A mere 700 and something kms east of Vancouver, or 9 hours and 45 minutes driving according to Google, you find Kokanee Glacier Park. This is one of the oldest provincial parks in BC, covering just over 320 square km. We stopped here and decided to do a bit of a hike. To find out the best place to go, we first stopped into a nearby visitor centre to get an idea of conditions. Elevation in this park is quite high, so conditions can change quickly and unexpectedly and catch you unawares. We knew (or rather M knew) there was a hut located not so many hours hike in from the road, and we were interested in heading in there. However, the information at the visitor centre was scanty at best. It seems locals who head there know what the deal is, but no one passes that information on to the visitor centre on a regular basis, so our best and most up-to-date information told us that most of the walks were still closed due to snow cover and we certainly wouldn’t be able to make it into the hut. We decided to drive up the road to the parking area and see how far we could get, although we were a bit disappointed to not be able to get in to the hut.
This is the road where I think I mentioned earlier we saw grizzly bear marks on a tree, at a height about M’s head. Fun… We drove up the kinky, bumpy, windy old dirt “road” and made it to the car park area, and I have to say I was surprised to find some quite reasonably maintained toilets up there, as well as a bunch of other cars – but no one in sight. There was a notice board (again advertising the fact that we were in the backcountry and there was wild life about so take all precautions you should) and also a stash of walking poles left by people, a really nice touch. So we geared ourselves up with walking poles, our day pack and water, and headed up hill on a nice looking path.
The bush on the side of the path was very overgrown and given the bear sign we had seen earlier and the fact the little critters – squirrels and birds and so on – didn’t seem in the slightest bit scared of us, it made us (and certainly me) a bit nervous about the bigger animals – if the little ones didn’t care that we were hiking along, why would the big ones care? I took to clapping my hands and hollering out every now and then, and although it cracked M up, he was soon joining me. Later we sunk into some interesting renditions of various songs, including Hotel California – I’m sure our singing was the best bear deterrent we could use!

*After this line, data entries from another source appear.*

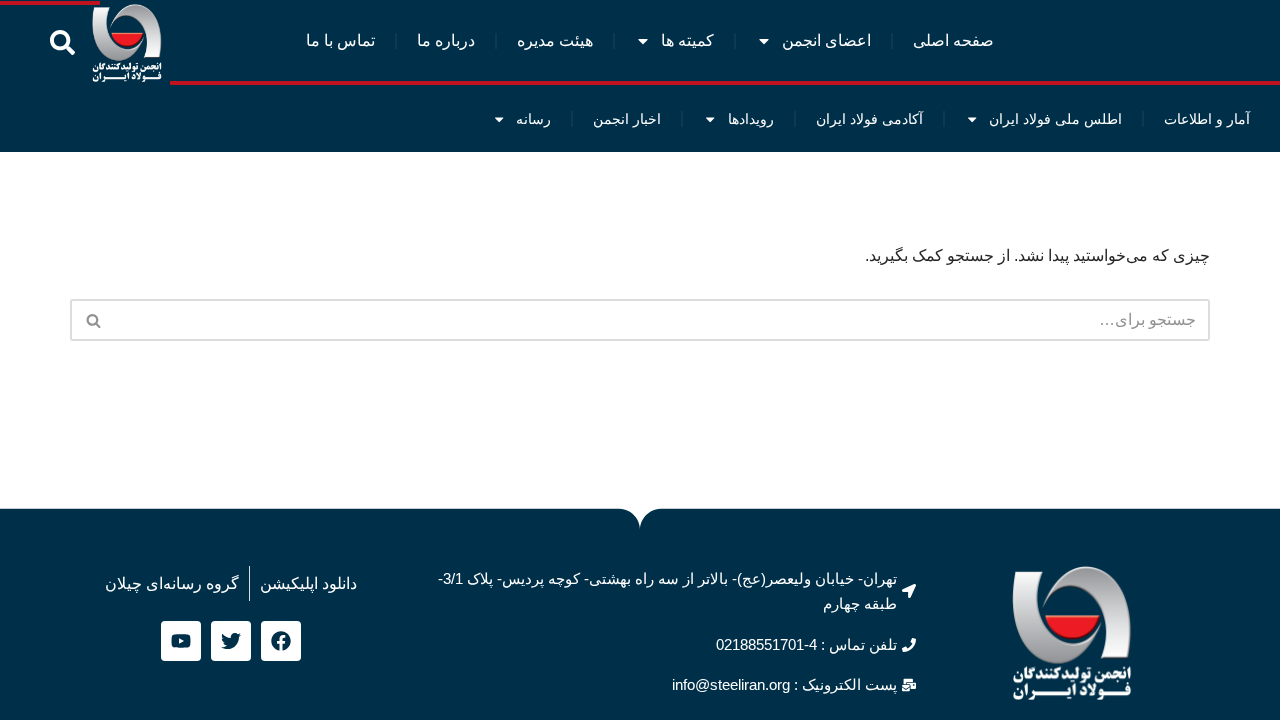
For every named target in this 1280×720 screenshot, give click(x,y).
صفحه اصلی (953, 40)
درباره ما (446, 40)
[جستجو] (92, 320)
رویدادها (751, 119)
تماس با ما (340, 40)
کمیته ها (687, 40)
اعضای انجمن (826, 40)
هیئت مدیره (555, 40)
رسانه (533, 119)
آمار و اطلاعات (1207, 119)
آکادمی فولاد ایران (869, 119)
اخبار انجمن (627, 119)
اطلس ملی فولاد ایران (1055, 119)
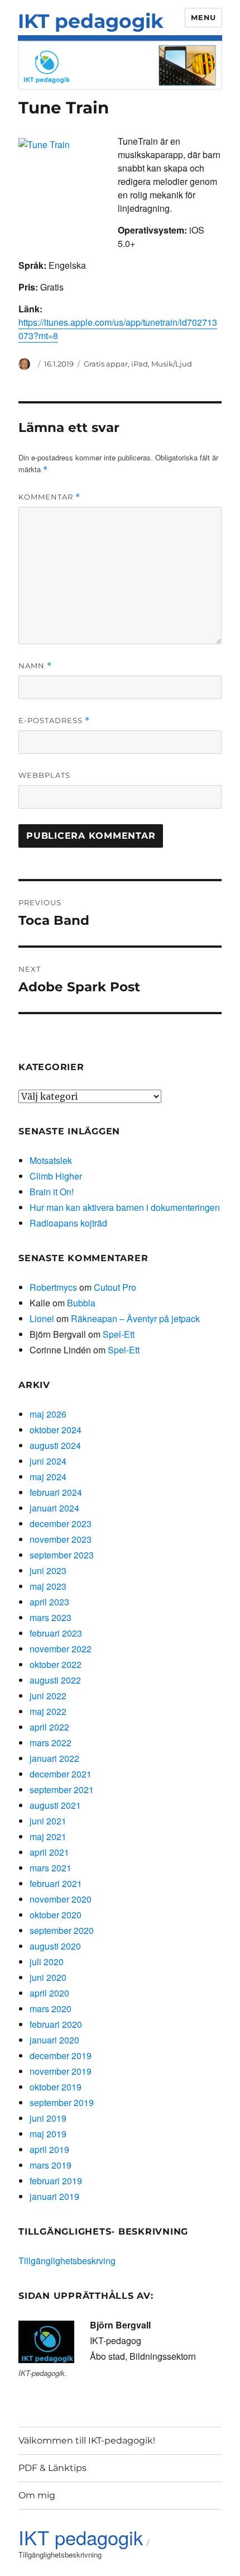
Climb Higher (56, 1176)
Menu (203, 17)
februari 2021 (56, 1883)
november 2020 (61, 1899)
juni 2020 (48, 1977)
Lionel (42, 1318)
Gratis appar (106, 363)
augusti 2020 (55, 1946)
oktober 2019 (55, 2086)
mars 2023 (50, 1617)
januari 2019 (54, 2196)
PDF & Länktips (52, 2468)
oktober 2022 (55, 1664)
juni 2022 (48, 1695)
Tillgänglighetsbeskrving (67, 2260)
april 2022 (49, 1726)
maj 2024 (48, 1476)
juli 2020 (47, 1961)
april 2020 (49, 1992)
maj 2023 (48, 1586)
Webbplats (44, 775)
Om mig (36, 2495)
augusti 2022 (55, 1680)
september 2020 (62, 1930)
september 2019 (62, 2102)
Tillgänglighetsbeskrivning (60, 2554)
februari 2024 (56, 1492)
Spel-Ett (119, 1334)
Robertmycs (53, 1287)
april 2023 (49, 1601)
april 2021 (49, 1852)
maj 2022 (48, 1711)
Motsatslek (51, 1160)
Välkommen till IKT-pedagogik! (86, 2440)
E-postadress (54, 720)
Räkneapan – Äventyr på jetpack (135, 1318)
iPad (139, 363)
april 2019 (49, 2149)
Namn (35, 666)
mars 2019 (50, 2165)
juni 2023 (48, 1570)
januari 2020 (54, 2039)
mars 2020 (50, 2008)
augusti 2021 (55, 1805)
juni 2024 (48, 1461)
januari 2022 (54, 1758)
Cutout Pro (115, 1287)
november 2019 (61, 2071)
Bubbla (81, 1302)
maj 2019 (48, 2133)
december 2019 (61, 2055)
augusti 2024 (55, 1445)
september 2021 (62, 1789)
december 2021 (61, 1773)
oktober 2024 (55, 1429)
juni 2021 (48, 1820)
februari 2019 (56, 2180)
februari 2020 (56, 2024)
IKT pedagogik (91, 21)
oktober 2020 (55, 1914)
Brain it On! (52, 1191)
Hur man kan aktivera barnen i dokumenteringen (125, 1207)
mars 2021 (50, 1867)
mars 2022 (50, 1742)
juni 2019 (48, 2118)
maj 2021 (48, 1836)
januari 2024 (54, 1507)
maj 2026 (48, 1414)
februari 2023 (56, 1633)
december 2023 (61, 1523)
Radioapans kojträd (68, 1222)
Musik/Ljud (171, 363)
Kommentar (49, 497)
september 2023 (62, 1554)
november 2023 (61, 1539)
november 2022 (61, 1648)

After maybe 1.5 or 2 hours walking, we did encounter some snow and ice, but it wasn’t anywhere near as bad as what we were led to believe back at the visitor centre, and it didn’t go on for long. We were quite able to walk over the top of it, and it wasn’t on difficult or dangerous terrain. We found a suitable turnaround point, and from there, could actually see it wouldn’t have been much further to the hut (another hour or so), and while there would have been some snow cover, we would have been totally adequately equipped in our hiking boots, so a bit disappointing on that account. Nonetheless, definitely not disappointing in regards to the scenery and beauty around us.
On a side note, as it is now more than 6 months since we walked here, M just did a ski touring trip in the Kokanee Park over the week of New Years, staying at the hut we wanted to go to. The snow was so deep and the area so impassable that they had to be choppered in. Quite an impressive change between seasons.